For most people the mix of slow and fast twitch fibres is about equal – elite athletes being the exception.


For some tasks, such as walking, a small number of muscle fibres are working whilst the others are inactive. The smallest muscle fibres will begin working on their task first and if the task requirement remains at less than 25% of body strength then no fast twitch fibres will join in. In order to involve more of the fast twitch fibres it is essential to reach the limits of your strength. Just using a muscle repeatedly until it is exhausted will not facilitate the involvement of all its fibres. Anyone who is trying to build muscle will eventually have to use weights which require maximum effort – this will activate the fast twitch fibres as well as work the small twitch fibres.

Build muscle, save bones

The squat, despite its detractors, remains one of the best exercises for performance and strength. Squats not only build muscle but will also increase bone density and thickness.

A dead-lift is a strength building movement that is both practical and basic.

Improve muscle quality

The number of muscle fibres, the percentage of fast and slow twitch fibres and the shape of fully developed muscles are all genetically defined. This does not, however, mean that muscle quality and appearance cannot be improved when seeking to build muscle.
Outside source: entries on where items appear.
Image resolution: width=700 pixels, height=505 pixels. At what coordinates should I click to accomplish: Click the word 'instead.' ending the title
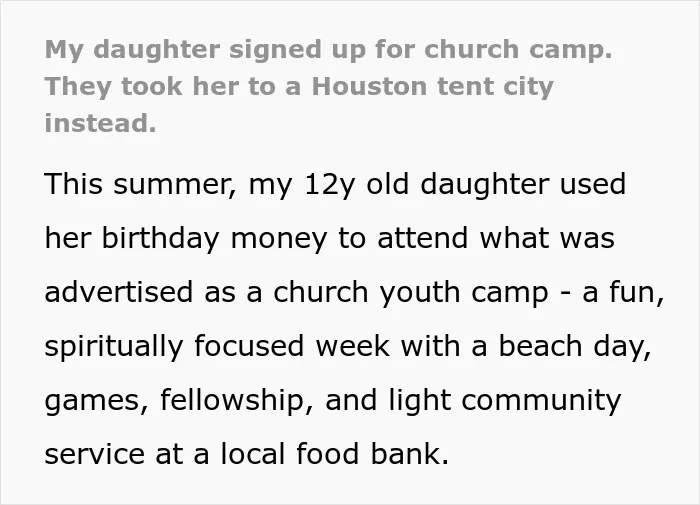(x=100, y=123)

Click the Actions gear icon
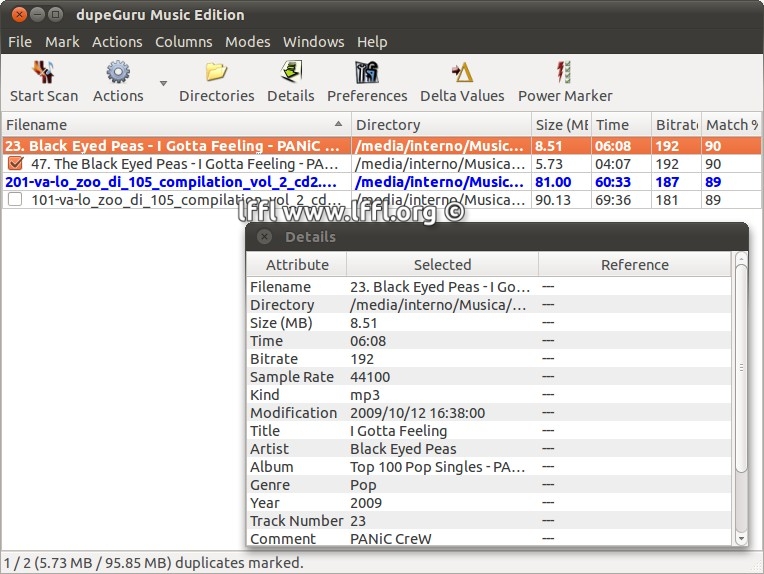[118, 73]
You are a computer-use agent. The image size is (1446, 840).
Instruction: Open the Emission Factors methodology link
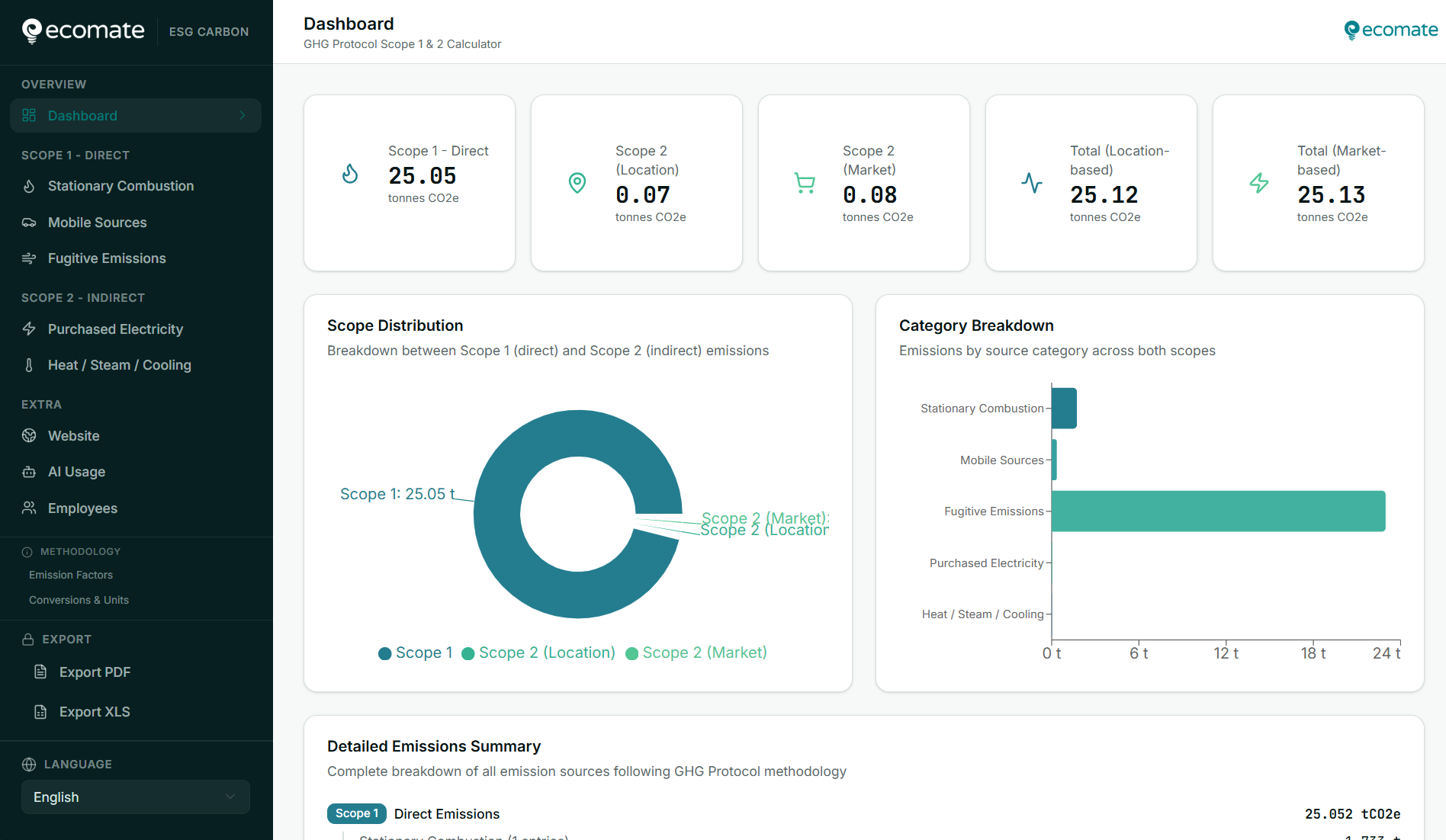tap(70, 575)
Whilst we all have some testosterone none of us have the same increasing, year on year, levels of a developing, maturing male. Near peak testosterone production occurs in the late teens with huge increases beginning between the ages of nine and fifteen. Testosterone levels will continue to rise until around the age of thirty. Muscle mass, without intervention, will peak between the ages of eighteen and twenty five.

There is a clear link between testosterone levels and muscle mass; creating temporary surges in testosterone levels during strength training will contribute to increased muscle mass. This is easily done in a number of ways -

  • Include exercises such as squats, dead-lifts, pull-ups and dips which use the most muscle mass

  • Use heavy weights – at least 85% of your maximum

  • Use gym time to do a lot of work with multiple exercises, sets and repetitions

  • Keep rest periods short – 30 to 60 seconds only

Obviously it is not possible to do all of things in every workout – when seeking to build muscle it is essential to vary your workouts every few weeks.


Eating good quality, lean protein regularly is an essential part of muscle building – protein is required to make muscles grow as well as to prevent them shrinking. Younger men who are trying to gain weight as well as build muscle will need more than just a high protein diet. Focussing on calorie intake will help to ensure the correct amounts of protein are being ingested.

One kilogram of muscle mass requires two grams of protein. Therefore a male weighing in at seventy three kilos will require at least 146 g of protein daily – but this equates to only 584 calories when as many as 3,000 calories may be required daily. In these circumstances the use of protein shakes may be beneficial.

Run less

If you want to build muscle you may need to cut back on any running – running tends to shrink muscles in order to make them more efficient. Cutting back on running as part of your exercise program will result in increased growth of both slow and fast twitch muscle fibre.